When the Republicans formulated their response to the Obama budget, they picked Bobby Jindal to deliver it. Who is this staunchly-Catholic ethnically-Indian governor of the Deep South state of Louisiana, touted as the Republicans' best bet against Barack Obama in the 2012 presidential elections?

Many Indians aspire to be President of India. But only one Indian, at least for the moment, can aspire to be President of the United States.

Not that Piyush “Bobby” Jindal has ever expressed his presidential ambition in public. But anyone who has witnessed how this young man mounted the civil service and political ladders will be left with little doubt that the White House is his ultimate aim.

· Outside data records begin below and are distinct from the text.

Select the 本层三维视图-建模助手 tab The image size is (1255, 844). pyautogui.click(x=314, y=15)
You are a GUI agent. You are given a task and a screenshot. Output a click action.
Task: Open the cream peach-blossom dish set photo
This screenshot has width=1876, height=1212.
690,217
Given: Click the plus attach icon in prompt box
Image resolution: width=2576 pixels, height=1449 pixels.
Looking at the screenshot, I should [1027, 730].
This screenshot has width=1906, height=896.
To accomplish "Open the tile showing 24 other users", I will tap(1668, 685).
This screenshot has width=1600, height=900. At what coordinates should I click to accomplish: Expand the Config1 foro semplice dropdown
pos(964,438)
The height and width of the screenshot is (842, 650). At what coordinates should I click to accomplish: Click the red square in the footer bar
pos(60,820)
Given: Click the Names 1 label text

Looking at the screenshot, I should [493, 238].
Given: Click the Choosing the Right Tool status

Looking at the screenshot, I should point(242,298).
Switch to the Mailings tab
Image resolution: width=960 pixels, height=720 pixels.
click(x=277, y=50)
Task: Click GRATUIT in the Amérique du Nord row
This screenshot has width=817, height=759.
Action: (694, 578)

Jindal was born in 1971 in Baton Rouge, Louisiana, soon after his parents emigrated from Punjab. Since then he has amassed impressive credentials: a degree from the prestigious Brown University; a Masters from Oxford, which he attended as a Rhodes Island scholar; as a consultant at McKinsey; then as head of Louisiana’s health department, where he turned a US$400-million deficit into a US$220-million surplus in three years; and more recently, as assistant secretary of the federal Department of Health and Human Service, appointed by Bush.

On January 18, he chalks up another record when he is sworn in as Governor of Louisiana. He is the first Indian-American to hold the post of Governor, and at 36, he is also the youngest. In the 2007 election for governorship, he took 54% of the votes, more than three times that of his closest rival. The overwhelming support has given him a clear mandate to carry out his election promise to clean up corruption and bring Louisiana into a better tomorrow.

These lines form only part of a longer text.